# Set exercise
Report each line in the rows below that contains the word "Describe", copying every such line in full.

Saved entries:
+ + + +

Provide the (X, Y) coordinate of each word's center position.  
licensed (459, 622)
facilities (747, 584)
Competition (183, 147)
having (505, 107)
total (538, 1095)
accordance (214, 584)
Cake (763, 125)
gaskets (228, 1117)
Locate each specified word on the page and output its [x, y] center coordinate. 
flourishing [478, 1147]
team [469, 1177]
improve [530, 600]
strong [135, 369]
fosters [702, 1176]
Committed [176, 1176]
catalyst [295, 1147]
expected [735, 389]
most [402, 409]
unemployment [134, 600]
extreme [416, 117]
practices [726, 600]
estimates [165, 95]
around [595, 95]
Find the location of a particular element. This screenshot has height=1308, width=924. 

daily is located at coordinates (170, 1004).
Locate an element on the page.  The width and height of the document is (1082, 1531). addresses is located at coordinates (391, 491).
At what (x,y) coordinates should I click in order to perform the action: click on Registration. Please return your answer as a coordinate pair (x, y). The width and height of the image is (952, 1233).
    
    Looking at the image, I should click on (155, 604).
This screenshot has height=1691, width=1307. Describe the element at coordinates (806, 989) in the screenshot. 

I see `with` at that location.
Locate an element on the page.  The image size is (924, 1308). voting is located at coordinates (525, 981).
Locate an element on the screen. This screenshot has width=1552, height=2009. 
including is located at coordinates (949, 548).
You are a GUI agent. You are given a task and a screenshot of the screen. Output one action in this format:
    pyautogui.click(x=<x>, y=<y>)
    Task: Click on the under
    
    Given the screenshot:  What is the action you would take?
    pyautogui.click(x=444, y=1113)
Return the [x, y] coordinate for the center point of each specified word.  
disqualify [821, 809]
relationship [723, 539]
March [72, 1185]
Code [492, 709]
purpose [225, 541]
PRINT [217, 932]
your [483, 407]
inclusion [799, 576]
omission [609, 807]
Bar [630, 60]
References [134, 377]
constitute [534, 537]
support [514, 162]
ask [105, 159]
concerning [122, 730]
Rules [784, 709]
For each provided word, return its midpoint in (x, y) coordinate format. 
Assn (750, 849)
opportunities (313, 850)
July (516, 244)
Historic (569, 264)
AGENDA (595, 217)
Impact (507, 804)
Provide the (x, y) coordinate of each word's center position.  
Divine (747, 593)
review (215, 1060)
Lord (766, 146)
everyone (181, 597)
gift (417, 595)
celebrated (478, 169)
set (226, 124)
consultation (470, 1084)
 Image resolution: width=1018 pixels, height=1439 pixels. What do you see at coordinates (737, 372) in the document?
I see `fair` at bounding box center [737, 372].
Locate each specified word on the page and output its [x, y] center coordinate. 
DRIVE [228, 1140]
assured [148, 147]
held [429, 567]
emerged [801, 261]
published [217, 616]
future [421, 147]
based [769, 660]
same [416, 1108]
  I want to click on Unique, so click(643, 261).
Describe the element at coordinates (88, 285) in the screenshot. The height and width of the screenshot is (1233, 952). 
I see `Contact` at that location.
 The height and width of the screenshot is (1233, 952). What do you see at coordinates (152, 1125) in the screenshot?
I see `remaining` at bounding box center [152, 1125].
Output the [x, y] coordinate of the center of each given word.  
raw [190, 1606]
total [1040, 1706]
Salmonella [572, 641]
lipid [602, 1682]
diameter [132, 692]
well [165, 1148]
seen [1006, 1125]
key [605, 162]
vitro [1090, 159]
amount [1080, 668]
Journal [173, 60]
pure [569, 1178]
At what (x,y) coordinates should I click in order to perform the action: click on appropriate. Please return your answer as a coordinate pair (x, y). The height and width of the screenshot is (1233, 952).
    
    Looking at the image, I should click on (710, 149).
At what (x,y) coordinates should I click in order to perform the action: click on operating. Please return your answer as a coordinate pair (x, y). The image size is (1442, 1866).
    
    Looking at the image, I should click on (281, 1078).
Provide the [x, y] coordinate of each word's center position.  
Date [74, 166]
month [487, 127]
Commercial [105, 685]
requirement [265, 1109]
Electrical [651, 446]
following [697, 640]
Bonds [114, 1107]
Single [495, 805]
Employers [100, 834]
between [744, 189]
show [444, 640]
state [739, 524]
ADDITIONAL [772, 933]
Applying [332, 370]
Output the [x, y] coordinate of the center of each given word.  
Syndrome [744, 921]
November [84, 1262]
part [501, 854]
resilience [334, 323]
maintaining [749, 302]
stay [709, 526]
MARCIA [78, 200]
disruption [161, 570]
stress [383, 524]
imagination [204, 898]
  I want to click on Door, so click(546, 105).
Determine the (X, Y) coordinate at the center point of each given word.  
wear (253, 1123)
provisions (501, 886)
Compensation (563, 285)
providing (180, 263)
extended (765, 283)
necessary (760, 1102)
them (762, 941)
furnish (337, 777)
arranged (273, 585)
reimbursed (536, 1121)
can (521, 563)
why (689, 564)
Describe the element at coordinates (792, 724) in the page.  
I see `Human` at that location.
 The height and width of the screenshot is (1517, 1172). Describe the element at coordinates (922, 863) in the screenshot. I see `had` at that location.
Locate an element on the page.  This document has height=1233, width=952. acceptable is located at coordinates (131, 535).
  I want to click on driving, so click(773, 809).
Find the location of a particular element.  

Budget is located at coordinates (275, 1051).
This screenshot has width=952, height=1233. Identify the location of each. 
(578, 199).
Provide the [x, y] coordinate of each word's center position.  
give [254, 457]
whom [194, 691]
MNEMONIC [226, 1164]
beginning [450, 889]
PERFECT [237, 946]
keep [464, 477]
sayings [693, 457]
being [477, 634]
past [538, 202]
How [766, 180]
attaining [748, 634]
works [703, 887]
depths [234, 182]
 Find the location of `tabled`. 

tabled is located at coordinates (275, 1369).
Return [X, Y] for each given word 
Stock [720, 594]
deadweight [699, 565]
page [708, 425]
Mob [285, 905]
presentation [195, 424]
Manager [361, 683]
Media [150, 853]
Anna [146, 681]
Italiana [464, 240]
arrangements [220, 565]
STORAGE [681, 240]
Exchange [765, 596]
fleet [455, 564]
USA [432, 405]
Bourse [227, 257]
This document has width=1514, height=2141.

+ + + +

# Answer to this exercise
This screenshot has height=1691, width=1307. Describe the element at coordinates (806, 989) in the screenshot. 
Describe the element at coordinates (88, 285) in the screenshot. The height and width of the screenshot is (1233, 952). 
Describe the element at coordinates (792, 724) in the page.  
 The height and width of the screenshot is (1517, 1172). Describe the element at coordinates (922, 863) in the screenshot. I see `had` at that location.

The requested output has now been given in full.